EXERCISE AIM:
The lines to print are the one containing "timeline of poetry events (eng) (514, 122)" and every line after it through the end of the entries below. Print them exactly and nothing else.

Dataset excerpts
- Opening Delimiter -
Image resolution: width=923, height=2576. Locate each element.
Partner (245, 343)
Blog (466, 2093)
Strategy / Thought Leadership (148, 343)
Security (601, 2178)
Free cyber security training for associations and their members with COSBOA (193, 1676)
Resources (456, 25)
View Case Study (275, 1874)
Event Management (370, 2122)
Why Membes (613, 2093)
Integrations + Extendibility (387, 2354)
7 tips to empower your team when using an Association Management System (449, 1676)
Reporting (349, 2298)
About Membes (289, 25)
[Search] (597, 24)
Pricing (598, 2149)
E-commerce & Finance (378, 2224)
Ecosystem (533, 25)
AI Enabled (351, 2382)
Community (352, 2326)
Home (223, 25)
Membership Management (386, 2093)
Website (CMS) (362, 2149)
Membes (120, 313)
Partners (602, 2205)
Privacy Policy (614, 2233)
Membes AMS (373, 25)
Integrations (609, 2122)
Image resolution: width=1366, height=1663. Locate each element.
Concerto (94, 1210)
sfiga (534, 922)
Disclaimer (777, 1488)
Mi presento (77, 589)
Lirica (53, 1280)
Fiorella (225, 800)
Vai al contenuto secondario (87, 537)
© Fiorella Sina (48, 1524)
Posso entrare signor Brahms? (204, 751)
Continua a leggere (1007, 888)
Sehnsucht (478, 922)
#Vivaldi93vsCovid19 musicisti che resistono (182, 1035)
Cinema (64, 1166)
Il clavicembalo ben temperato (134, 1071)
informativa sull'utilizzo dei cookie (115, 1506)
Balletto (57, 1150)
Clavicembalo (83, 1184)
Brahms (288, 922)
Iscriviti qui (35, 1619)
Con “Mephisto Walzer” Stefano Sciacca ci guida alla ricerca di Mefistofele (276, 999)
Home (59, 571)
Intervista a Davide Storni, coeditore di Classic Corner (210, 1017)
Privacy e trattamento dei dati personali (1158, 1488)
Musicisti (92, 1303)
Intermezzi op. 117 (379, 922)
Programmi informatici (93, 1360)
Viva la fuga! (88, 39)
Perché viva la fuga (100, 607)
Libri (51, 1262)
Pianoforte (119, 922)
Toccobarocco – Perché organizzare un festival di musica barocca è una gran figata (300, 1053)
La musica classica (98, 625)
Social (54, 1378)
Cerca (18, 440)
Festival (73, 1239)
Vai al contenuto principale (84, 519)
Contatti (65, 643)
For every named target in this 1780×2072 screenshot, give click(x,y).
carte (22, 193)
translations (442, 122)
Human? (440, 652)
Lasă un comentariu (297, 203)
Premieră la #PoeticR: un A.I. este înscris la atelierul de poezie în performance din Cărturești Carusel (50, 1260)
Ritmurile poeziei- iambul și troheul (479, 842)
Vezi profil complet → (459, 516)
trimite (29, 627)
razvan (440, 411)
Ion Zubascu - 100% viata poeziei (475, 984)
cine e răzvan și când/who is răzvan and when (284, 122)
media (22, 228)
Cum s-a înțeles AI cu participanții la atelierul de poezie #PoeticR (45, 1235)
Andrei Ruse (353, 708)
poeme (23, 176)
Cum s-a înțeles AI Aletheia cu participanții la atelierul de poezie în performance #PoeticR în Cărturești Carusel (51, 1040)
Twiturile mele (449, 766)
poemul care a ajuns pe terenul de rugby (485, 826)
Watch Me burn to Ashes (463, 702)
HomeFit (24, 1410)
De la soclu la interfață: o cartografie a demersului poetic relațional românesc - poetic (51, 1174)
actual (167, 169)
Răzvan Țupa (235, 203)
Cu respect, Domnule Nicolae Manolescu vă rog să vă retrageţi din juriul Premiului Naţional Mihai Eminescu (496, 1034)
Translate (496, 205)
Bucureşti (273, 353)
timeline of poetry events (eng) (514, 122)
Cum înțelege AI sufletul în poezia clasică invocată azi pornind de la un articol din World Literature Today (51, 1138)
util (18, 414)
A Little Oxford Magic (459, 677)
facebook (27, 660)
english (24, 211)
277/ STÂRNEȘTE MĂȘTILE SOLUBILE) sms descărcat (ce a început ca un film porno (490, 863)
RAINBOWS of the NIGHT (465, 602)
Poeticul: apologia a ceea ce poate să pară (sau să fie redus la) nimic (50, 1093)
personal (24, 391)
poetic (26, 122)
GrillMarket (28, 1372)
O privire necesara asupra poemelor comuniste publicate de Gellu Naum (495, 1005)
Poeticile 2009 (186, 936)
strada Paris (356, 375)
- Closing Delimiter -
WORKED SOLUTION:
timeline of poetry events (eng) (514, 122)
Cum înțelege AI sufletul în poezia clasică invocată azi pornind de la un articol din World Literature Today (51, 1138)
util (18, 414)
A Little Oxford Magic (459, 677)
facebook (27, 660)
english (24, 211)
277/ STÂRNEȘTE MĂȘTILE SOLUBILE) sms descărcat (ce a început ca un film porno (490, 863)
RAINBOWS of the NIGHT (465, 602)
Poeticul: apologia a ceea ce poate să pară (sau să fie redus la) nimic (50, 1093)
personal (24, 391)
poetic (26, 122)
GrillMarket (28, 1372)
O privire necesara asupra poemelor comuniste publicate de Gellu Naum (495, 1005)
Poeticile 2009 (186, 936)
strada Paris (356, 375)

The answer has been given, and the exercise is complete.